**What to work on**
From the line that holds "Open the Terms of Services row" down to the last line of the listing below, reproduce each line exactly and nothing more, omitting pictures.

**Information shown**
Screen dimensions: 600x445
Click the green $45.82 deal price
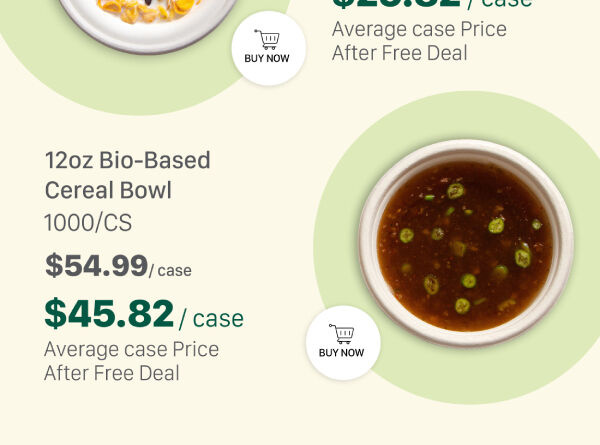click(x=109, y=314)

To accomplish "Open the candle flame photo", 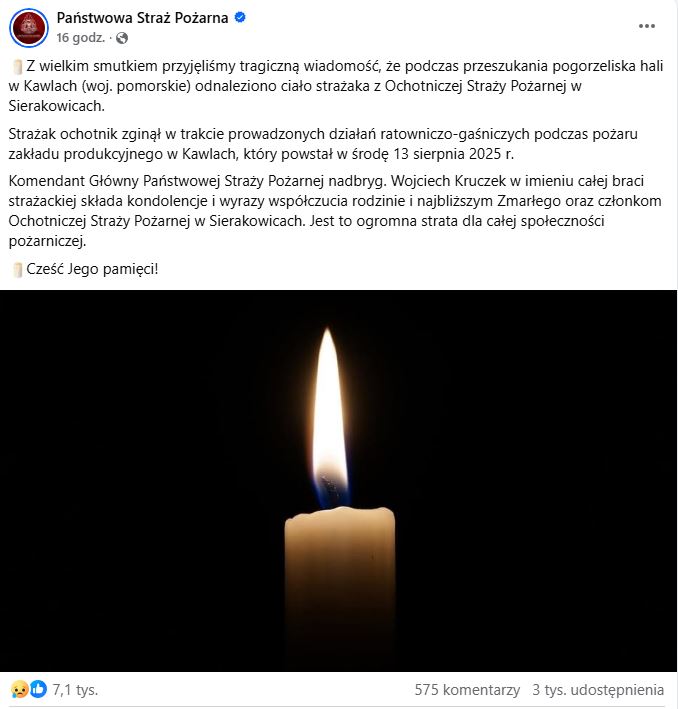I will click(x=339, y=481).
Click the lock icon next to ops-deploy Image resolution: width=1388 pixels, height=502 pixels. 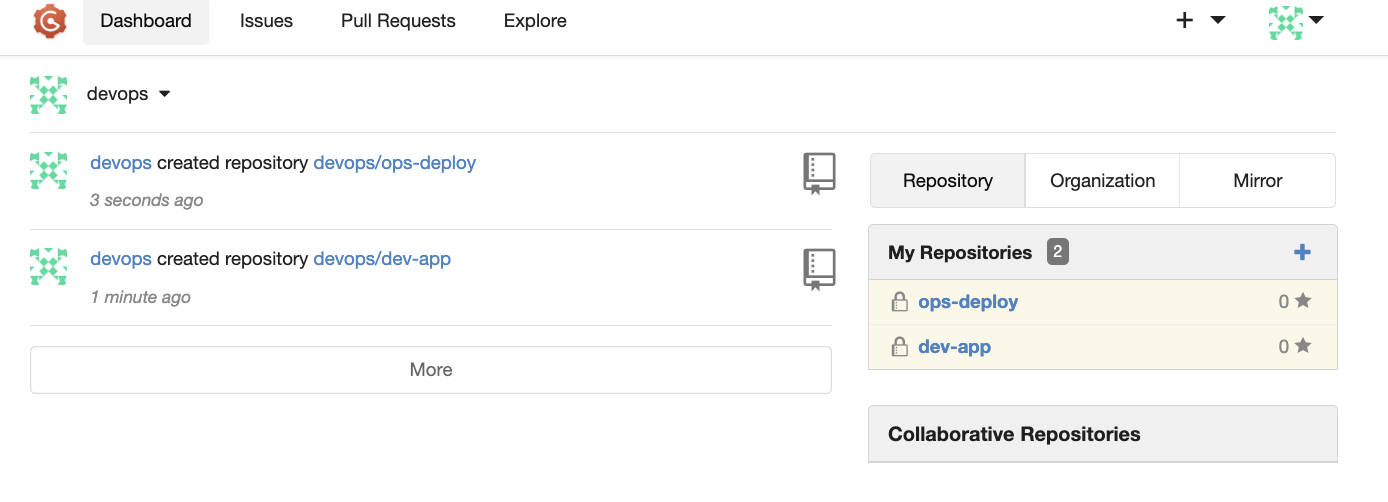click(x=899, y=302)
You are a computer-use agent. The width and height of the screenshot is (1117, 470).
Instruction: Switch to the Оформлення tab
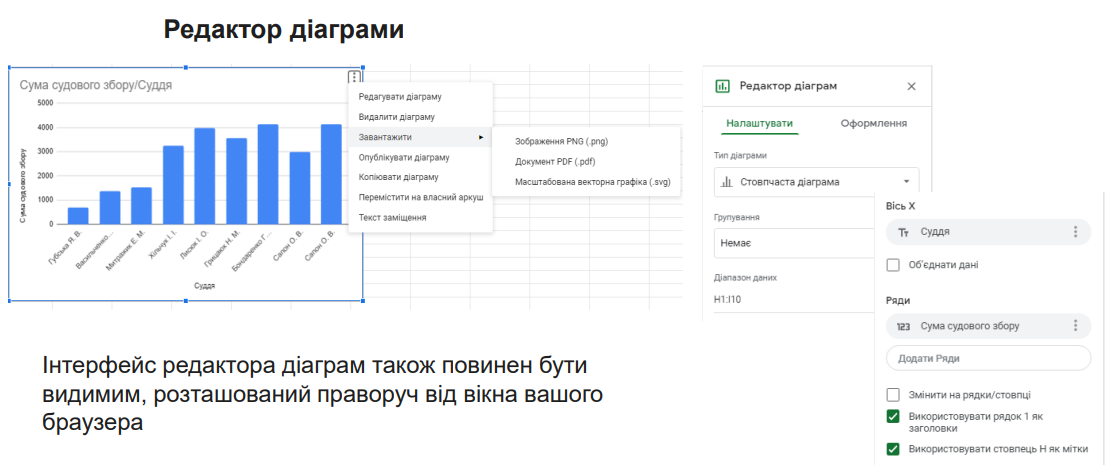click(x=873, y=124)
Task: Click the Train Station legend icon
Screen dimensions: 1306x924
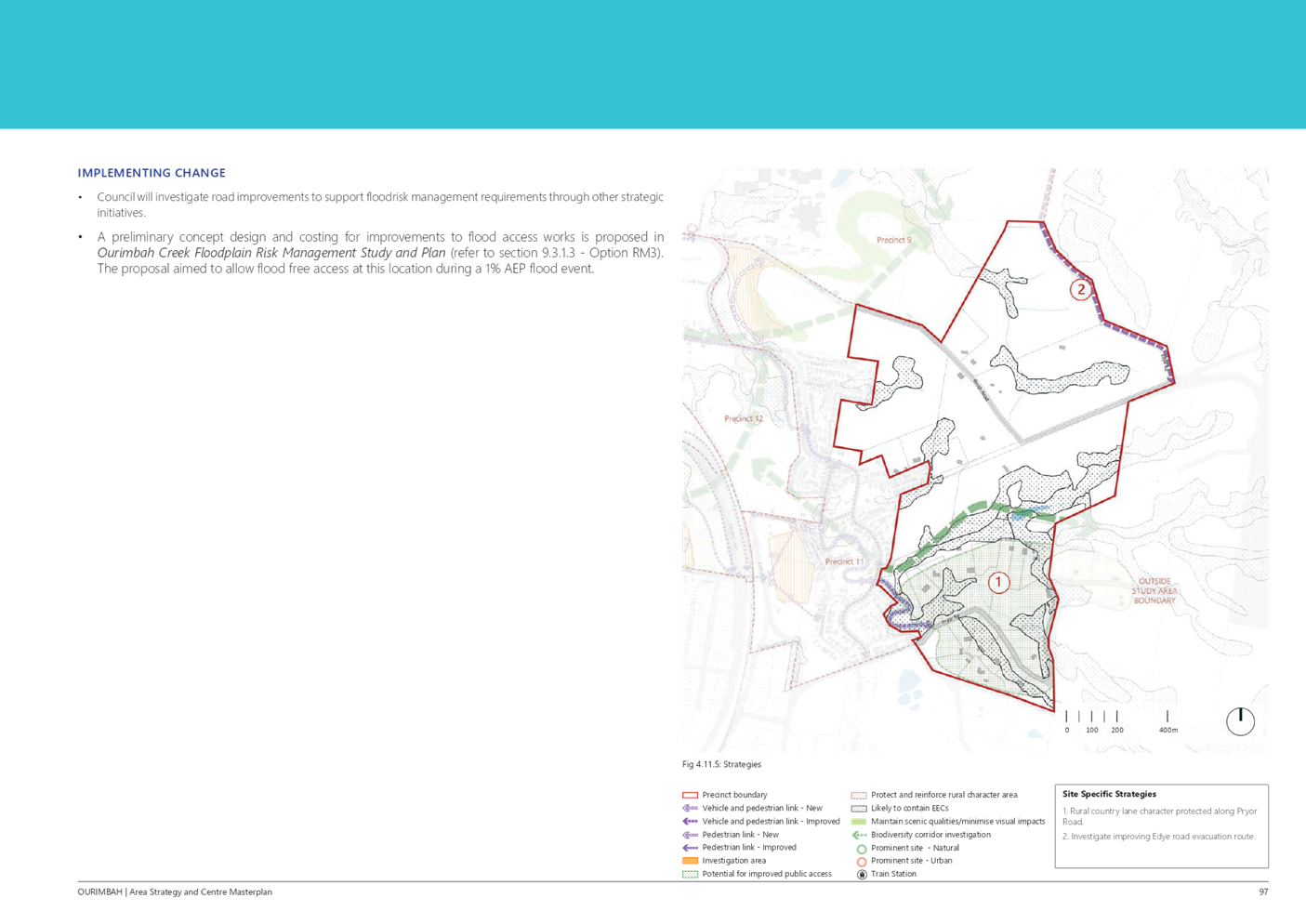Action: 861,875
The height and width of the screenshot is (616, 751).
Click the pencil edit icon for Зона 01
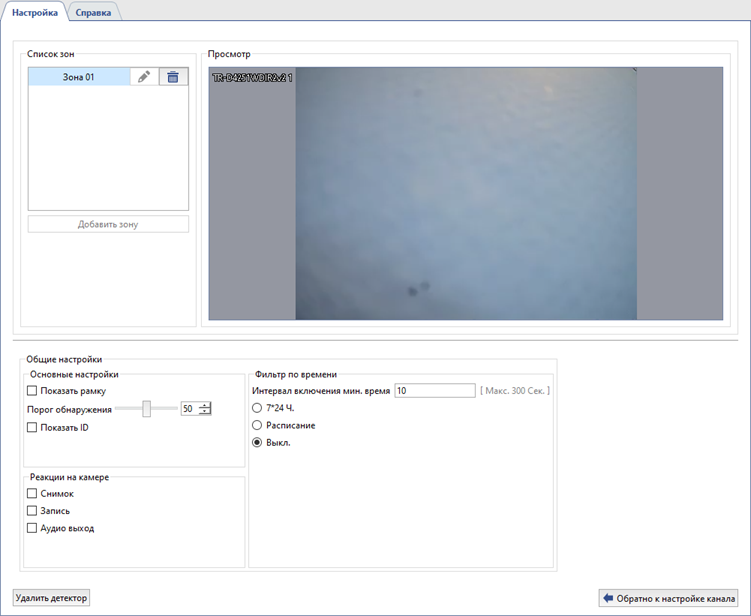pyautogui.click(x=144, y=77)
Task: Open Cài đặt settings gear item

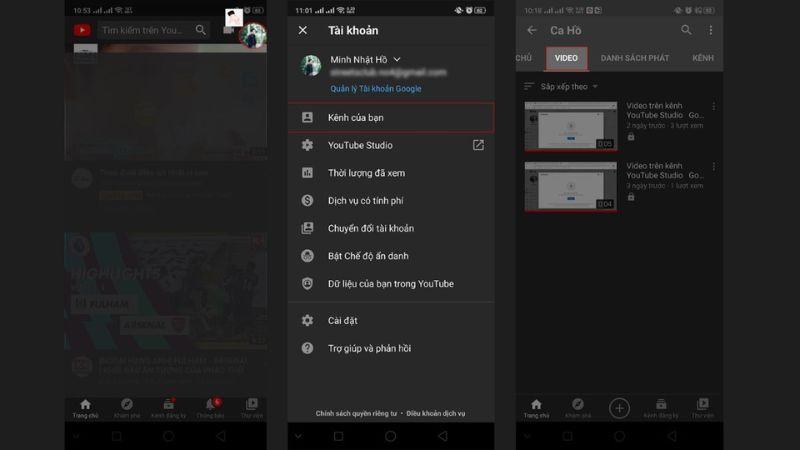Action: pos(343,320)
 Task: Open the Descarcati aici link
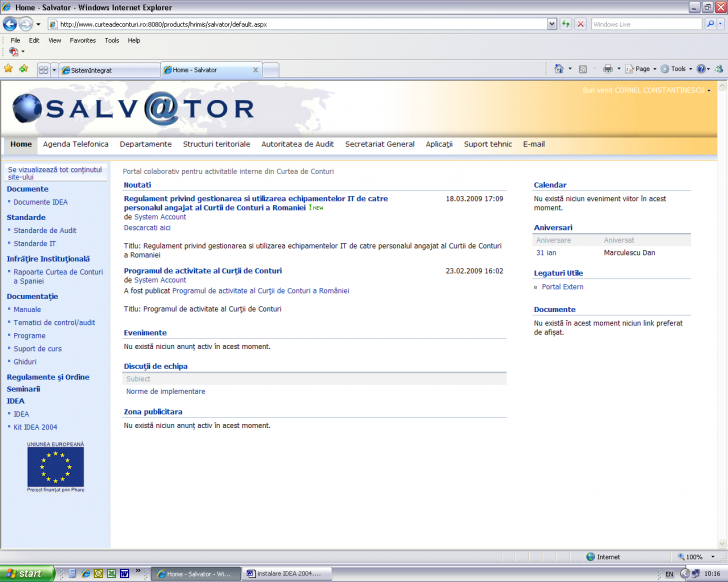pyautogui.click(x=147, y=227)
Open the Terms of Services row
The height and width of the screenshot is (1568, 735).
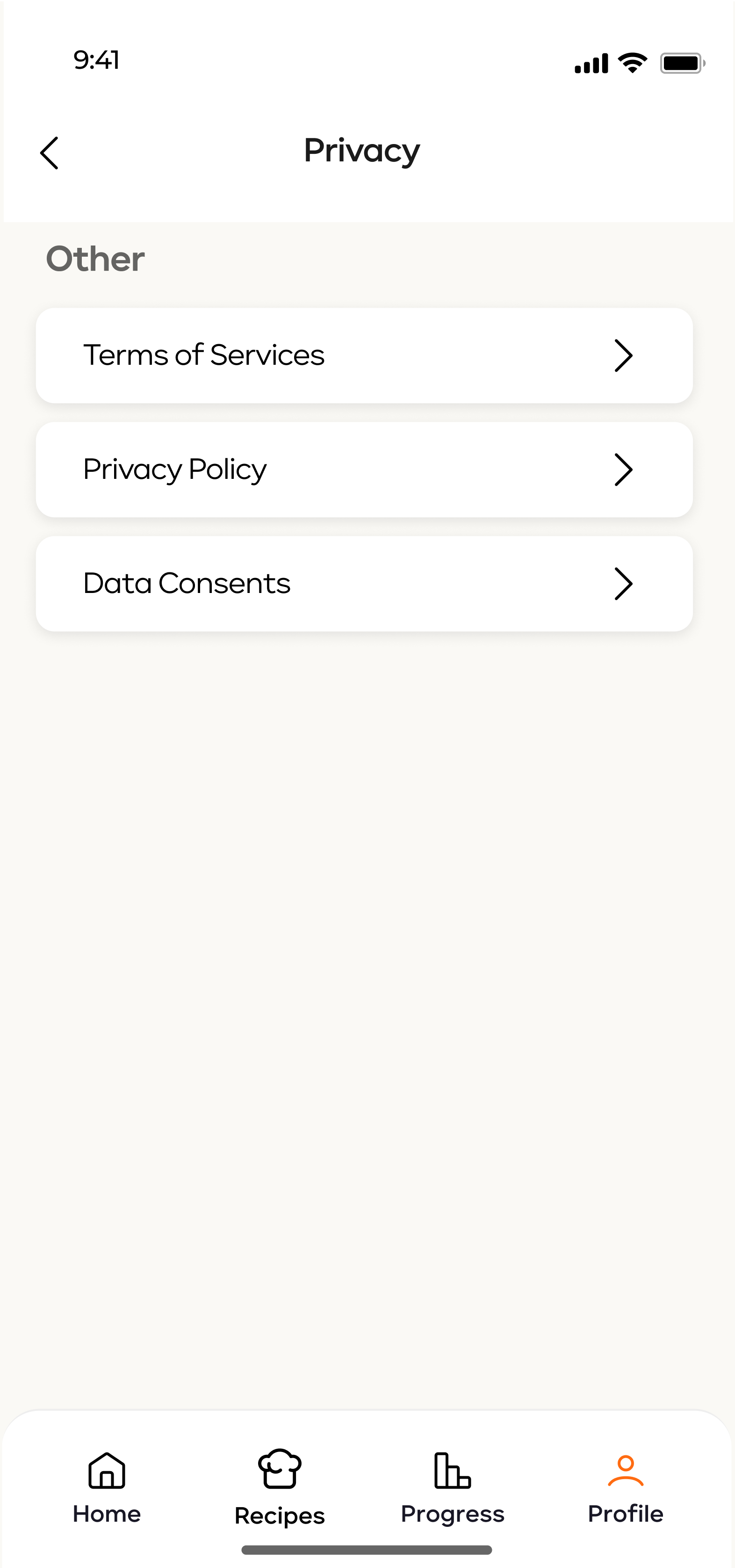point(364,355)
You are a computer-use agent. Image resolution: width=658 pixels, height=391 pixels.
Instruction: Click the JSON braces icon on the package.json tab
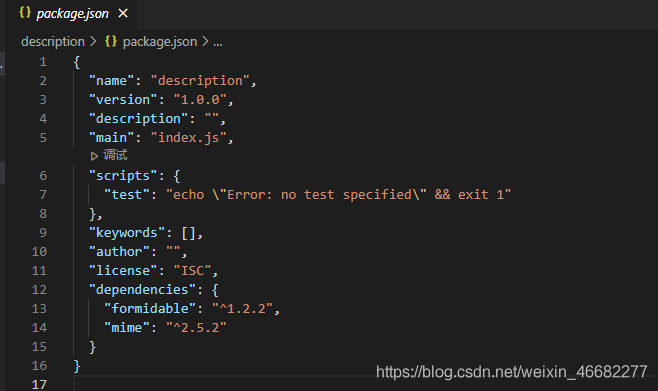[x=25, y=13]
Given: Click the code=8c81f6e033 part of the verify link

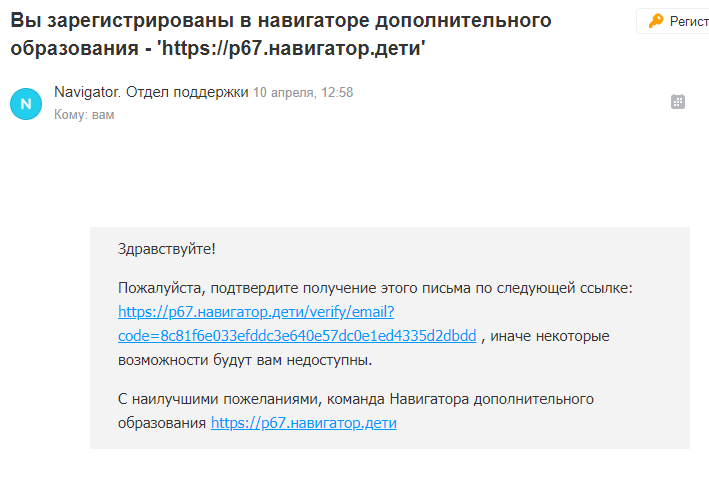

**Response**
Open the Terms of Services row
The height and width of the screenshot is (1568, 735).
point(364,355)
You are a computer-use agent. Image resolution: width=658 pixels, height=391 pixels.
Instruction: Click the JSON braces icon on the package.json tab
[x=25, y=13]
Given: Click the code=8c81f6e033 part of the verify link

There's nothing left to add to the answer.